Focusing on the needs and interests of those served by one's work
reflects the Golden Rule. The TQM
(total quality management) concepts remind us of the values that we expouse but
often do not practice on our work (Harris, 1993,
p.18; parenthesis supplied by the author).
According to Byrnes et al (1994), every human being continuously strives to have five basic needs met. These needs survival, love (respect), pride (in work and play), freedom (to pursue what one does and pursue that which on enjoys), and fun. Perhaps worship (belief in a supernatural being) should also be added to the list. When individual needs are not met
within the confines of an institutional structure, they will eventually find a place where these needs can be met. Those who are kept out of the "club" called school will find other organizations (e.g. cults, gangs, etc.) to which to belong.

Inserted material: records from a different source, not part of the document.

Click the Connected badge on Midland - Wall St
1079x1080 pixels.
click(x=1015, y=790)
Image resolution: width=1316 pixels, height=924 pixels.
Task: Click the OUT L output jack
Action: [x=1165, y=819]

In any successful system there is a place for trial and error. It is this that spawns continuous improvement projects. A successful classroom operated within a framework of an open, friendly atmosphere with no shaming or blaming so that the participants can learn to resolve their own problems. Viewing students' mistakes as windows of opportunity for continuous improvement rather than disasters resulting from misjudgment or inability will help them become willing to continue taking the necessary risks to become self-confident, responsible citizens not only of this world but also of the world to come.
We need creative and innovative role models
now more than ever before. The world is
crying out for leaders whose goals are to build up, not to tear down; to
nurture, not to exploit; to undergird and enhance, rather than to
dominate. Jesus as a leader is the
noblest of tem all (Jones, 1994, p XV).